CHAPEL HILL — Juan Rivera sat on a stack of plywood outside University United Methodist Church on Monday as a small group rallied for immigration reform down the street.
The 23-year-old construction worker from Puebla, Mexico, was supporting the national boycott by not paying bills or buying gasoline, he said.
But he had to work.
"Necesito, por dinero," he said. ["I need to, for money."]
As the immigration issue took the national stage Monday, it also spilled onto the streets of Chapel Hill's Franklin Street. Lantern restaurant on West Franklin Street posted signs explaining it was shutting down to support its immigrant workers.
At Carrboro Elementary School, where one in five students is Hispanic, Principal Ibis Nunez said a number of students had excused absences because their parents were taking them to rallies.
On Franklin Street, minister Maria Palmer said she supports a guest worker program and denounced a House bill that would make illegal immigrants felons.

SUPPLIED DATA:
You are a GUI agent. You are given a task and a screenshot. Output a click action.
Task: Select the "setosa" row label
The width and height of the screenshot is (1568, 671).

GOALS:
A. Translate this sentence from the Chapel Hill immigration article above into Spanish: "Lantern restaurant on West Franklin Street posted signs explaining it was shutting down to support its immigrant workers."
B. Answer these questions using the Chapel Hill immigration article above:
(i) How old is Juan Rivera?
(ii) What share of the students at Carrboro Elementary School is Hispanic?
(iii) What kind of program does Maria Palmer support?

OUTPUTS FOR THE TASKS:
A. El restaurante Lantern, en West Franklin Street, colocó carteles en los que explicaba que cerraba para apoyar a sus trabajadores inmigrantes.

B.
(i) 23
(ii) One in five
(iii) A guest worker program